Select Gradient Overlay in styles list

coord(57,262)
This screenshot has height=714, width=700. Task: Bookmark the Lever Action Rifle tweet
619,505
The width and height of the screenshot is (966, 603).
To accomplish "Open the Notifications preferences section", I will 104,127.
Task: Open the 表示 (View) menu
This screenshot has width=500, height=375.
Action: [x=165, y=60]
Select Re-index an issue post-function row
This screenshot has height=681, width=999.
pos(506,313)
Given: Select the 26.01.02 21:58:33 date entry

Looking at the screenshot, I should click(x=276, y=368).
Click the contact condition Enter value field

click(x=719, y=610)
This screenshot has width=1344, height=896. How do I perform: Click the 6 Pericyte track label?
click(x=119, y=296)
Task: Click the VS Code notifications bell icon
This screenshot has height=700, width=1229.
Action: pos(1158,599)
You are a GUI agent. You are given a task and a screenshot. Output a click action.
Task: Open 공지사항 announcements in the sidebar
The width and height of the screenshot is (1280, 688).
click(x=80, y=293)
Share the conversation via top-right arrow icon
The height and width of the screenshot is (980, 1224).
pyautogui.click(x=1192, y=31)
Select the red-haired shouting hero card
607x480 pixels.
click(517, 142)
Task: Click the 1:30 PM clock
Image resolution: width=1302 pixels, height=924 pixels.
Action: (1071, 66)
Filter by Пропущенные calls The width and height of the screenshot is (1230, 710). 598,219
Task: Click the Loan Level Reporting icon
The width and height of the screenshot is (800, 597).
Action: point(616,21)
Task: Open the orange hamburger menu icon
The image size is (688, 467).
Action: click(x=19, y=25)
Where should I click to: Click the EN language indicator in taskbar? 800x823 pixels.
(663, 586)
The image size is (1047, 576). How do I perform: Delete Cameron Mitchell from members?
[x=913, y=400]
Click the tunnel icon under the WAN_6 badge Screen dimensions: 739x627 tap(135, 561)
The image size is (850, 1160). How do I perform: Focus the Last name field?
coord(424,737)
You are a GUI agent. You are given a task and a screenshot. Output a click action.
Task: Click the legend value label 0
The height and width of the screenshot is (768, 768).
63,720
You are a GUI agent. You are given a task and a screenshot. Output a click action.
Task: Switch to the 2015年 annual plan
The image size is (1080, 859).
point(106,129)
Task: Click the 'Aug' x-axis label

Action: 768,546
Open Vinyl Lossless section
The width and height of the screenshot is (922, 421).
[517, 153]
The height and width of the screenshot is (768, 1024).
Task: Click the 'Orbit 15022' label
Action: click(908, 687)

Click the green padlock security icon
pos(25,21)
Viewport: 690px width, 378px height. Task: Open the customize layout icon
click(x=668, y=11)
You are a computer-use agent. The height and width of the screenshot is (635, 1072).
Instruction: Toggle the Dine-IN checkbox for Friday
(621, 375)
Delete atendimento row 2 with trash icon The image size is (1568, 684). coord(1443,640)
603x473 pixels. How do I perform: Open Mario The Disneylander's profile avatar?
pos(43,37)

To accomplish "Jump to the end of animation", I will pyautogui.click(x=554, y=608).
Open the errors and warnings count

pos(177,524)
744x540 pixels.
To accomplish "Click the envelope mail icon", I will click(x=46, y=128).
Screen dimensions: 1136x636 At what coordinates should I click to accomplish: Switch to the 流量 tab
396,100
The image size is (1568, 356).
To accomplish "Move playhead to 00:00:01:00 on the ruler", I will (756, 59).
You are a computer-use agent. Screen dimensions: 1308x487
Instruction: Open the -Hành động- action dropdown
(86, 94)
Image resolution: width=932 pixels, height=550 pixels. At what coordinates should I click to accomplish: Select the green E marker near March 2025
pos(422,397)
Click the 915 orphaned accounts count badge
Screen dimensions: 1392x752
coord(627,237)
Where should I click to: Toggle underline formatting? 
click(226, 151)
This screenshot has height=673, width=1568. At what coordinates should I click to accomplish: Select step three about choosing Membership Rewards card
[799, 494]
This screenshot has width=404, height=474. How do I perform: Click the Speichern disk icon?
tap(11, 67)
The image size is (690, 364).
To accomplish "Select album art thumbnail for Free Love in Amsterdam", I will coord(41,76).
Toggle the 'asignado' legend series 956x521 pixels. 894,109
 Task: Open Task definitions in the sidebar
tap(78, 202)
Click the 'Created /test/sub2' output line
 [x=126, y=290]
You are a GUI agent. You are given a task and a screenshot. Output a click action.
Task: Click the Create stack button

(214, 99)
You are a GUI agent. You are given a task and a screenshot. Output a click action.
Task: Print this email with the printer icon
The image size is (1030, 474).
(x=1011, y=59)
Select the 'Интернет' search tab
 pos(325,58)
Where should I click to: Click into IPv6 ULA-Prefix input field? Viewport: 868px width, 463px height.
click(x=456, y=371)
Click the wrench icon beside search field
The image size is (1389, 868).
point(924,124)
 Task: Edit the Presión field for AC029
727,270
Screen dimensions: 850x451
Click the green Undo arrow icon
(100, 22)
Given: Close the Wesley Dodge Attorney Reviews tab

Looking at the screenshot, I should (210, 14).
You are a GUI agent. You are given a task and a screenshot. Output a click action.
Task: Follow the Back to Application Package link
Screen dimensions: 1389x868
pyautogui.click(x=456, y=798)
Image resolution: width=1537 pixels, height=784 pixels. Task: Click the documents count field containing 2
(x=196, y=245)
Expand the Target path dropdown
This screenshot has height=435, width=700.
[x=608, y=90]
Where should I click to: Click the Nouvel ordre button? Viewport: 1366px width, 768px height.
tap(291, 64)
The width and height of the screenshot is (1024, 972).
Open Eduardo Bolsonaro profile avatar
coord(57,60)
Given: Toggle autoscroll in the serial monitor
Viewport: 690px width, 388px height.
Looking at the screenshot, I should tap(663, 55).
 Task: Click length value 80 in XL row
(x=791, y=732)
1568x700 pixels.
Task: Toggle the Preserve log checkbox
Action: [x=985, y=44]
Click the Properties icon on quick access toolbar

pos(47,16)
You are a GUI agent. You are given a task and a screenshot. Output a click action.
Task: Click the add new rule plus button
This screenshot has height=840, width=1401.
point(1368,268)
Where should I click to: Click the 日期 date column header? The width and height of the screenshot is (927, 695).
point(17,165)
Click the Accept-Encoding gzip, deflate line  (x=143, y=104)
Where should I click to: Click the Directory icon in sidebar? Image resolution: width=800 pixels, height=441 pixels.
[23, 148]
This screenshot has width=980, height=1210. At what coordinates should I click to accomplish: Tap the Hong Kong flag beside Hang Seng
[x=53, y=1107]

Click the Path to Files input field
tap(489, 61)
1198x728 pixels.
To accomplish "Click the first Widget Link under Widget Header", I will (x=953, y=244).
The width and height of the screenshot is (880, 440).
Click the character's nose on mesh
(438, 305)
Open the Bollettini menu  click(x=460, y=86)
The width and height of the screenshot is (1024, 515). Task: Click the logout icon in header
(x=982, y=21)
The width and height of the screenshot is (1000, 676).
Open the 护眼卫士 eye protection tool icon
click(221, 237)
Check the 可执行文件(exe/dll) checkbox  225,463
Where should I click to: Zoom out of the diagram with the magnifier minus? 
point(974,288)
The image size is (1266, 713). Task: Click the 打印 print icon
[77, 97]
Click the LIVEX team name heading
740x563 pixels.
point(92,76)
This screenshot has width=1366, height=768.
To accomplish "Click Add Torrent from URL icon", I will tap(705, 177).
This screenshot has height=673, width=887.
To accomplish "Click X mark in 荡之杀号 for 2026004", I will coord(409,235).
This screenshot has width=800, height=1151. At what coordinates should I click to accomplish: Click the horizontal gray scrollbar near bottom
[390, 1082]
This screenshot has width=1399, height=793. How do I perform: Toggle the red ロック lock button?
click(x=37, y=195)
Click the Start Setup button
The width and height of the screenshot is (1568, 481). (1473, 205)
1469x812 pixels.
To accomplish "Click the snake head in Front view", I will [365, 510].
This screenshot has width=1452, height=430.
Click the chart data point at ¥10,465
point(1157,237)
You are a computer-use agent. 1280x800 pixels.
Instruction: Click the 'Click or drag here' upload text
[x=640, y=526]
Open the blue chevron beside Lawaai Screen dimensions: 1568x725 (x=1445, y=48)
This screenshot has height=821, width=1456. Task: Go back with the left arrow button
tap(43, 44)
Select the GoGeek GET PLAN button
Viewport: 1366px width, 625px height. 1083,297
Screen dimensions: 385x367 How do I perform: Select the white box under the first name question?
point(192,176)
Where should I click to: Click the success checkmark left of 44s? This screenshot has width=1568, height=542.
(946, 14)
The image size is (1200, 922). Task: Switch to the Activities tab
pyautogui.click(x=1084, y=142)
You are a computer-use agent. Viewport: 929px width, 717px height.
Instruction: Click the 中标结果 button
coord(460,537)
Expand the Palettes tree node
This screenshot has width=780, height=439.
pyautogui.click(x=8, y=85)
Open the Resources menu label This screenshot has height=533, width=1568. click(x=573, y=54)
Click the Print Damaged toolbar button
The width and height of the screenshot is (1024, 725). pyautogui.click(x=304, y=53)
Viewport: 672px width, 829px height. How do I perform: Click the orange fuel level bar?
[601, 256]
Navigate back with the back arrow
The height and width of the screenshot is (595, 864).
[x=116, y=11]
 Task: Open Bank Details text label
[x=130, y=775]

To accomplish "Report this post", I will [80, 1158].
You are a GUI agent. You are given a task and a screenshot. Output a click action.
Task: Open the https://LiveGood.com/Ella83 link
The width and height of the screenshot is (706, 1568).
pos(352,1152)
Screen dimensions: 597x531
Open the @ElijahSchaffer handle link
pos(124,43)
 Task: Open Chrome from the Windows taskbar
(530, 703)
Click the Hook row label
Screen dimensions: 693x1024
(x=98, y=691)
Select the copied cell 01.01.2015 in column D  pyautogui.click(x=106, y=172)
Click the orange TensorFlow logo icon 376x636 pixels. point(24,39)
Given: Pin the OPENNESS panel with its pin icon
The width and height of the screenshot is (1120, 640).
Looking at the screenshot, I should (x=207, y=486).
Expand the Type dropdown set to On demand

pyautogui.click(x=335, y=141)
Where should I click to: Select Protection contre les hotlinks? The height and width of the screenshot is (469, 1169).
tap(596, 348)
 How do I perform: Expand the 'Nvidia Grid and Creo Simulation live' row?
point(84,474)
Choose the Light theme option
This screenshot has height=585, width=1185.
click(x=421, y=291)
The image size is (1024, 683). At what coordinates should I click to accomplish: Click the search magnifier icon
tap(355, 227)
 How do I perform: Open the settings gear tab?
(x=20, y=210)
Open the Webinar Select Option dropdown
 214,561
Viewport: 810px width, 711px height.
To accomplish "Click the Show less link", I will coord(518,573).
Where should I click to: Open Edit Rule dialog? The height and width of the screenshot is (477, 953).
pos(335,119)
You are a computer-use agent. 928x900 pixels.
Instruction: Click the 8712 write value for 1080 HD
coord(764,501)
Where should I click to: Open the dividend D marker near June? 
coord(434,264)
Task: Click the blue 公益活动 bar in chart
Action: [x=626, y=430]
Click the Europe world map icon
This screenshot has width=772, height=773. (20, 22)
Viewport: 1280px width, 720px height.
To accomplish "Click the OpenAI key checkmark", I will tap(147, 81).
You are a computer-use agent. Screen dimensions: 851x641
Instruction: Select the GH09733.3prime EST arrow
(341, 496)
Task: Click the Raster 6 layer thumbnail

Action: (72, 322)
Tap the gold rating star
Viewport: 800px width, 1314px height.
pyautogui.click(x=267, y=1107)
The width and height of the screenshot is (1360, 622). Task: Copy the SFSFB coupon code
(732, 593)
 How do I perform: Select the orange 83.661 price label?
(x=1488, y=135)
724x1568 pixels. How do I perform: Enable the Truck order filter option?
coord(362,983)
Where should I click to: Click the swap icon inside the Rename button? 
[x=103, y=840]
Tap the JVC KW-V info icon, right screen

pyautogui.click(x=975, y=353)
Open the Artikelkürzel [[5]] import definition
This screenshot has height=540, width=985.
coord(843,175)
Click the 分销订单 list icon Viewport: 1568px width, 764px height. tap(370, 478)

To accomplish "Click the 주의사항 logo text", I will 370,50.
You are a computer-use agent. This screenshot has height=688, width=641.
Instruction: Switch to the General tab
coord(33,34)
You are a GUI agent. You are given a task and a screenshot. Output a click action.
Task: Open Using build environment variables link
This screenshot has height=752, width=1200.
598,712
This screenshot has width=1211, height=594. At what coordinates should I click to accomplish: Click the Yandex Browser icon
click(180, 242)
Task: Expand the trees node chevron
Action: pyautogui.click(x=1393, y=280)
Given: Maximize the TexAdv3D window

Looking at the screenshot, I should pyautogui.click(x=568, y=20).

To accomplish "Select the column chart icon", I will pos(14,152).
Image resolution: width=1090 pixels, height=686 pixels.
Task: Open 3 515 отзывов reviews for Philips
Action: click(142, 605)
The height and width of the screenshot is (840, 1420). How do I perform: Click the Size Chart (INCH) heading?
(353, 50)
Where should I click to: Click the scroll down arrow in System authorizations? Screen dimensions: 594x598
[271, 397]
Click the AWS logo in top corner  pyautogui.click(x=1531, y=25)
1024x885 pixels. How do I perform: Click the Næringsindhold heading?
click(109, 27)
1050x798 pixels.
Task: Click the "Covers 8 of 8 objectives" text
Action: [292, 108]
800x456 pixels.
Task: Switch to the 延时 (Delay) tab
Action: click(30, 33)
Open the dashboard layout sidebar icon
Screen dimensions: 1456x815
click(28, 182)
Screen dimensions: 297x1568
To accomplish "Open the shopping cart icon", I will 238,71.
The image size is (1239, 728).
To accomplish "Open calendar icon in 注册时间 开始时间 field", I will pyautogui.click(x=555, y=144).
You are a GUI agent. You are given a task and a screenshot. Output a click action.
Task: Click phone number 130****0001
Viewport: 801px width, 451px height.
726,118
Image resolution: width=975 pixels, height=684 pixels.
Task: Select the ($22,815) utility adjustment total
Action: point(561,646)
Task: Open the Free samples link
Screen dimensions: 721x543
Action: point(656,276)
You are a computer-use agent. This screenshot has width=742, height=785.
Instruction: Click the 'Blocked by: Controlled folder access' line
........
Problem to solve:
Wherever "legend" turns up in the records, copy the whole line.

Task response:
Task: Click the legend value label 0
Toggle the 'asignado' legend series 956x521 pixels. 894,109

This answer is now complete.